MYC-IG rearrangements are negative predictors of survival in DLBCL patients treated with immunochemotherapy: a GELA/LYSA study

Diffuse Large B-Cell lymphoma (DLBCL) with MYC rearrangement ( MYC -R) carries an unfavorable outcome. We explored the prognostic value of MYC translocation partner gene in a series of MYC -R de novo DLBCL patients enrolled in first-line prospective clinical trials of the GELA/LYSA and treated with rituximab-anthracyclin-based chemotherapy. Seven hundred seventy four DLBCL cases characterized for cell of origin by the Hans classifier were analysed using fluorescence in situ hybridization (FISH) with BCL2 , BCL6 , MYC , IGK , IGL breakapart and IGH/MYC , IGK/MYC , IGL/MYC fusion probes.
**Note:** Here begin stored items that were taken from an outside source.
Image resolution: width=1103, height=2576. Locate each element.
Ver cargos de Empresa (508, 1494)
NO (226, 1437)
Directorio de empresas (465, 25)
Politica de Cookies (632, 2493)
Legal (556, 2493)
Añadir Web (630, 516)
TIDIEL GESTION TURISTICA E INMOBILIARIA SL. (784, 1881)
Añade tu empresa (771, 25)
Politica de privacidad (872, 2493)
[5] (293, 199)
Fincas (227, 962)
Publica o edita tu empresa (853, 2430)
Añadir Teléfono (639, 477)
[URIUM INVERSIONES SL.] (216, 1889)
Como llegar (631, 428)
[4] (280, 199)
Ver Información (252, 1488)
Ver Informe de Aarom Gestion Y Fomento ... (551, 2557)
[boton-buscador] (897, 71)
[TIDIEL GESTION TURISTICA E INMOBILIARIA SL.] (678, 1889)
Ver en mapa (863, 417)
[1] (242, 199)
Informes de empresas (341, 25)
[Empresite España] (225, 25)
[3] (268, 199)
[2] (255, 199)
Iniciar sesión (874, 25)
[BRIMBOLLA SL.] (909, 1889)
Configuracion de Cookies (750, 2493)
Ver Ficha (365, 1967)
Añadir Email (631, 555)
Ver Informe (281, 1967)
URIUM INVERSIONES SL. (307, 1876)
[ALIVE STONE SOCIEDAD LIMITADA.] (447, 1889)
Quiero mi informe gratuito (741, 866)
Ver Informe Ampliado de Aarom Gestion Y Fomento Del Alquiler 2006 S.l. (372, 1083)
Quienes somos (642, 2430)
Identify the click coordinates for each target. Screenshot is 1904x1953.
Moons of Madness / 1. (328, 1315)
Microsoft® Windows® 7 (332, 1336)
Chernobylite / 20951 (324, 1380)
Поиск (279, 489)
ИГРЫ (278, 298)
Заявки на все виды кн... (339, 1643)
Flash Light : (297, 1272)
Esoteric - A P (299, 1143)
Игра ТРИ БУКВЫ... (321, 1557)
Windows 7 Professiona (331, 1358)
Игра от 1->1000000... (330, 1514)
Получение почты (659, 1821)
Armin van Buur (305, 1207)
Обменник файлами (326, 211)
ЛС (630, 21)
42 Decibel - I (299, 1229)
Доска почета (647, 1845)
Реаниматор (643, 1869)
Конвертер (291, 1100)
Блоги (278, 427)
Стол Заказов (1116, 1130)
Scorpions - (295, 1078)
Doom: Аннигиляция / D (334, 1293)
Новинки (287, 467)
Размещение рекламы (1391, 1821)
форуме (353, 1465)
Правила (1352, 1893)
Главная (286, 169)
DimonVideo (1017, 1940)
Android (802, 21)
MYC rearrangement ( MYC -R) was observed in 51/574 (8.9%) evaluable DLBCL. MYC -R cases were predominantly of germinal centre B-cell-like subtype 37/51(74%) with no distinctive morphological and phenotypic features. Nineteen were MYC single-hit ( MYC -SH) and 32 MYC double-hit ( MYC -DH) ( MYC plus BCL2 and/or BCL6 ) DLBCL. MYC translocation partner was an immunoglobulin gene in 24 cases ( MYC-IG ) and a non-immunoglobulin gene ( MYC-non-IG ) in 26 of 50 evaluable cases. Noteworthy, MYC-IG patients had shorter overall survival (OS) ( P=.0002 ) compared to MYC -negative patients, whereas no survival difference was observed between MYC-non-IG and MYC -negative patients. In multivariate analyses MYC-IG predicted poor PFS ( P=.0051 ) and OS ( P=.0006 ) independently from the International Prognostic Index and the Hans classifier. In conclusion, we show in this prospective randomized trial that the adverse prognostic impact of MYC rearrangement is correlated to MYC-IG translocation partner gene in DLBCL patients treated with immunochemotherapy. These results may have an important impact on the clinical management of DLBCL patients with MYC rearrangement who should be routinely characterized according to MYC partner gene. Trials are individually registered with www.ClinicalTrials.gov numbers NCT00144807, NCT01087424, NCT00169143, NCT00144755, NCT00140660, NCT00140595 and NCT00135499.